- Date: November 3–9
- Edition: 26th
- Category: Tier II
- Draw: 28S / 16D
- Prize money: $450,000
- Surface: Carpet / indoor
- Location: Chicago, Illinois, U.S.
- Venue: UIC Pavilion

Champions

Singles
- Lindsay Davenport

Doubles
- Alexandra Fusai / Nathalie Tauziat
| Ameritech Cup |

= 1997 Ameritech Cup =

The 1997 Ameritech Cup was a women's tennis tournament played on indoor carpet courts at the UIC Pavilion in Chicago, Illinois in the United States and was part of the Tier II category of the 1997 WTA Tour.
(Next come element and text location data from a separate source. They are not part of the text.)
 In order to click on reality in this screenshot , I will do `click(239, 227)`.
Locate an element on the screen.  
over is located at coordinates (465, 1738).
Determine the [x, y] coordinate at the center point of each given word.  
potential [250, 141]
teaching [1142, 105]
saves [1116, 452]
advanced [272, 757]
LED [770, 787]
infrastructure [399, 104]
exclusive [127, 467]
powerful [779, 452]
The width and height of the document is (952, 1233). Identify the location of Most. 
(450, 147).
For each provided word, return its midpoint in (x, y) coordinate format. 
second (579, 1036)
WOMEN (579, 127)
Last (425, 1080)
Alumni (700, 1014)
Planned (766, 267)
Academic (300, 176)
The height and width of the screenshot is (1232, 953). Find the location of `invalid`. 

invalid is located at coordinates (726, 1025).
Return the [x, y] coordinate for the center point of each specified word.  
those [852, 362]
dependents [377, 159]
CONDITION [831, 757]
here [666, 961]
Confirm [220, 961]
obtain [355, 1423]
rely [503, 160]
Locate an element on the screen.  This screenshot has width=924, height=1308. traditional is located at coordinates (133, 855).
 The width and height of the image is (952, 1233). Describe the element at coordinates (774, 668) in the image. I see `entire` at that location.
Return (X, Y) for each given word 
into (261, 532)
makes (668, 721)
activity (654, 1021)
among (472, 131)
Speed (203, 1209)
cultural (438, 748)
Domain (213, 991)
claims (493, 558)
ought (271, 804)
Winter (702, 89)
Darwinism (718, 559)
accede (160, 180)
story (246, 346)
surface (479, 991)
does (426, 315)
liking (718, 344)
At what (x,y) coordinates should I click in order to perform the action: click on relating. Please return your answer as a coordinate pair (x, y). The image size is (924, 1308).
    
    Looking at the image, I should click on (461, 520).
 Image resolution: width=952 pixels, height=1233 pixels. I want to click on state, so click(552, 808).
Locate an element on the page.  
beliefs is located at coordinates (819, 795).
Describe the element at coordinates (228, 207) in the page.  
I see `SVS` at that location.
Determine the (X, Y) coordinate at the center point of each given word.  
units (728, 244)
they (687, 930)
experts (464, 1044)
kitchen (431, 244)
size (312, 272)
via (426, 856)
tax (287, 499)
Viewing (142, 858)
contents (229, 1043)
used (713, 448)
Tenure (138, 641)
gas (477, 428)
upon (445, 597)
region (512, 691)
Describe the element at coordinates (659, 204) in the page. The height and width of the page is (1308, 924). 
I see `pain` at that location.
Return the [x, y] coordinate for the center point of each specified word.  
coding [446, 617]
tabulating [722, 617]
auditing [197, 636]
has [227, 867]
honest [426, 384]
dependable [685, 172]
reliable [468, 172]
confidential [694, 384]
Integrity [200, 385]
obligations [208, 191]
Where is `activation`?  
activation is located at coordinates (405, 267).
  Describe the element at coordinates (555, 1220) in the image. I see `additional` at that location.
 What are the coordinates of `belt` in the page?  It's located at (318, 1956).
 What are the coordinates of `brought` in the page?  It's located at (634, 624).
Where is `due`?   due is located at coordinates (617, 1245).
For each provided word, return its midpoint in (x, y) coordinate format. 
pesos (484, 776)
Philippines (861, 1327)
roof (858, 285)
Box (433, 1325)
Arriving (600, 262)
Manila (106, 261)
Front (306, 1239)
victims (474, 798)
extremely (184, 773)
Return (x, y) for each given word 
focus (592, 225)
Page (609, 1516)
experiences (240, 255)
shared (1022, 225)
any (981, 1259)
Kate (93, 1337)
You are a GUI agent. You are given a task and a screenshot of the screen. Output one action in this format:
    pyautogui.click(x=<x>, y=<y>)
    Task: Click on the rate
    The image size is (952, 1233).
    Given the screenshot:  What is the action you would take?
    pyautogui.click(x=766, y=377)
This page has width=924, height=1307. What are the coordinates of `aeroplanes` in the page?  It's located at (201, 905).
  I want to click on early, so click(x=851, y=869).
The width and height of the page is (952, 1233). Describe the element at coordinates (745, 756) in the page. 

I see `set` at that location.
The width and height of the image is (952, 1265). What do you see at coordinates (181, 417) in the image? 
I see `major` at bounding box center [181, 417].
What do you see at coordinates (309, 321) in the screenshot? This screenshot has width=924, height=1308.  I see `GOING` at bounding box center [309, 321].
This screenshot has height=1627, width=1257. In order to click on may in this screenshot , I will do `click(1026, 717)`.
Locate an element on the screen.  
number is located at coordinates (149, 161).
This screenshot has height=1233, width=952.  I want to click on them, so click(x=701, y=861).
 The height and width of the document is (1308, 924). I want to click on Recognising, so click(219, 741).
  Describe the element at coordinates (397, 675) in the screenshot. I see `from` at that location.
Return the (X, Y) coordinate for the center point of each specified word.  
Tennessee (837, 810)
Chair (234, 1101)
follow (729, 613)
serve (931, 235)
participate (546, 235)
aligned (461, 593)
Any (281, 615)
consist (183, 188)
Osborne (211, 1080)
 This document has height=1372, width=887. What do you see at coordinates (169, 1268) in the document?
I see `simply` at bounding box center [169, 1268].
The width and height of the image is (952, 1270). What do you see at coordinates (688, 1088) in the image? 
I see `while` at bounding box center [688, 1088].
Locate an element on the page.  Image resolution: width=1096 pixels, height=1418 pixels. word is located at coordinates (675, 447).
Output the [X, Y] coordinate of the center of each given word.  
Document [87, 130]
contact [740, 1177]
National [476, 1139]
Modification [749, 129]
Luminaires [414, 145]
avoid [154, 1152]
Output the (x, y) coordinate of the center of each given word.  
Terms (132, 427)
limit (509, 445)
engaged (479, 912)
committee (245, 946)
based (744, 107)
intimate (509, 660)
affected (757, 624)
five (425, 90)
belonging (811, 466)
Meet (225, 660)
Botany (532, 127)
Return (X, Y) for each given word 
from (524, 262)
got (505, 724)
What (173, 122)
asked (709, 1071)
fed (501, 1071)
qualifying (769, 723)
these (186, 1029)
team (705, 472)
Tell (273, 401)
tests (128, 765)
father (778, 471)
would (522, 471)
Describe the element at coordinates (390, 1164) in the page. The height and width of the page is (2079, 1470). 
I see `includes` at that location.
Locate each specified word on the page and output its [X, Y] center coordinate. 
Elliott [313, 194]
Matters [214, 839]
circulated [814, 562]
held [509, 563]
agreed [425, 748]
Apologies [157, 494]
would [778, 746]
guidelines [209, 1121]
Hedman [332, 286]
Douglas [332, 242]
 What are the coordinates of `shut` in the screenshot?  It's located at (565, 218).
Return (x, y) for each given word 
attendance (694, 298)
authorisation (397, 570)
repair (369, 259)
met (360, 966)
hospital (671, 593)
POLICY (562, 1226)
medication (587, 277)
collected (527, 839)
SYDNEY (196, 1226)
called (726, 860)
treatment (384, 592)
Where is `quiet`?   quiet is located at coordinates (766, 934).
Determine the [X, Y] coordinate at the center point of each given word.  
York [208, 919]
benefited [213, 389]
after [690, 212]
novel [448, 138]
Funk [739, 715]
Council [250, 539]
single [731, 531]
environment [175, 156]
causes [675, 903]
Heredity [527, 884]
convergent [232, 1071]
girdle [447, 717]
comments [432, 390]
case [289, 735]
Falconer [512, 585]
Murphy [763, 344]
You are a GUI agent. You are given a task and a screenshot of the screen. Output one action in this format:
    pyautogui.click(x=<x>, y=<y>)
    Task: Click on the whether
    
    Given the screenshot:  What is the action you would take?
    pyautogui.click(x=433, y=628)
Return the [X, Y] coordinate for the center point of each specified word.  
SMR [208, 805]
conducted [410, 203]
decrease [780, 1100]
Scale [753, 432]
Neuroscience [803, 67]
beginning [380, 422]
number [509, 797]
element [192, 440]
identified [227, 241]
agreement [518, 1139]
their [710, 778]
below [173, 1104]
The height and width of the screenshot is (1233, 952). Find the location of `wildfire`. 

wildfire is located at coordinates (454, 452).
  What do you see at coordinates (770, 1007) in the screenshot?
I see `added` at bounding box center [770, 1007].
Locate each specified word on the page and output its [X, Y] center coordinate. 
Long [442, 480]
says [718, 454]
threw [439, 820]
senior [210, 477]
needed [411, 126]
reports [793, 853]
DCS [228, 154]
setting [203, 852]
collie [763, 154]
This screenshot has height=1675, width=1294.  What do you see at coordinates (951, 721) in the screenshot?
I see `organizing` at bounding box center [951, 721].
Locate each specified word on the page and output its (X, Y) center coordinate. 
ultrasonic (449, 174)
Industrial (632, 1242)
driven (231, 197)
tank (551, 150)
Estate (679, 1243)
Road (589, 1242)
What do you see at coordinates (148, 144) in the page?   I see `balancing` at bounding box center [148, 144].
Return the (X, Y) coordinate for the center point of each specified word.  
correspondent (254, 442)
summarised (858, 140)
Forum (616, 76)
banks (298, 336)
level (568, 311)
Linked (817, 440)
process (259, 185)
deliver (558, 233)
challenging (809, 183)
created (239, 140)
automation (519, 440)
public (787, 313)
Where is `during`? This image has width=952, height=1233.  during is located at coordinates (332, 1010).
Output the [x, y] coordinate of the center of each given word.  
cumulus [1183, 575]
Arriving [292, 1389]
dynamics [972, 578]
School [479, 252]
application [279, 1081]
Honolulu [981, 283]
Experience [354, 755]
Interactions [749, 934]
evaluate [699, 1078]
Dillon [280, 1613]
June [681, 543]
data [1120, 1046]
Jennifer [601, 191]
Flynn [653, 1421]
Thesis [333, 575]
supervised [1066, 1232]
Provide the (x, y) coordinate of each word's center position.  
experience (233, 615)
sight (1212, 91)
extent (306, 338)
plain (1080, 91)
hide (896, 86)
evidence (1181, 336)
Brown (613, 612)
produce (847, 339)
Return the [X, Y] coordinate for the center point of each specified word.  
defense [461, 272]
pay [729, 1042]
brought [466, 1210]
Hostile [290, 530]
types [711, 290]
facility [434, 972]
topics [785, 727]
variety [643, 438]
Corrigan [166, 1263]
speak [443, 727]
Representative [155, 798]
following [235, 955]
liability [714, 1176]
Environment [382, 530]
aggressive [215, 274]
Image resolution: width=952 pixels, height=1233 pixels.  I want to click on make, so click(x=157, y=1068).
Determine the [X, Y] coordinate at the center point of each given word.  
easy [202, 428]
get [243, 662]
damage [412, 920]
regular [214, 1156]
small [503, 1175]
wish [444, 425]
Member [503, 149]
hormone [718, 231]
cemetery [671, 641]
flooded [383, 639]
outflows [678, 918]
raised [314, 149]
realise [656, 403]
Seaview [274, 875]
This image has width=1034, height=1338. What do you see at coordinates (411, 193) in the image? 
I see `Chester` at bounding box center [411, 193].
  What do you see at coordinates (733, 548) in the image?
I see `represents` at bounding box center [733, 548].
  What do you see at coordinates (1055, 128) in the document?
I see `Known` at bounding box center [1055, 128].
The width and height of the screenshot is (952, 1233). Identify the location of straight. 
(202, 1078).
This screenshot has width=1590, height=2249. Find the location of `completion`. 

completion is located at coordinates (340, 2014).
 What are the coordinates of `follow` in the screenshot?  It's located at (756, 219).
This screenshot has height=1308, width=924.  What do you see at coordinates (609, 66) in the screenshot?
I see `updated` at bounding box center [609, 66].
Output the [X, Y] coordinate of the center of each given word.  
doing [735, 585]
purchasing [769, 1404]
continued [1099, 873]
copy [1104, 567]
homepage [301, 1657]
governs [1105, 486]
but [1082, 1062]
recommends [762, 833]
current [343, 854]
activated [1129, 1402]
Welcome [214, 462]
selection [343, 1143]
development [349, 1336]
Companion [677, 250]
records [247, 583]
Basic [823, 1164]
It was the 26th and last edition of the tournament and was held from November 3 through November 9, 1997. Third-seeded Lindsay Davenport won the singles title and earned $79,000 first-prize money.

==Finals==
===Singles===

USA Lindsay Davenport defeated FRA Nathalie Tauziat 6–0, 7–5
- It was Davenport's 6th and last singles title of the year and the 13th of her career.

===Doubles===

FRA Alexandra Fusai / FRA Nathalie Tauziat defeated USA Lindsay Davenport / USA Monica Seles 6–3, 6–2
- It was Fusai's 3rd and last doubles title of the year and the 4th of her career. It was Tauziat's 2nd and last doubles title of the year and the 14th of her career.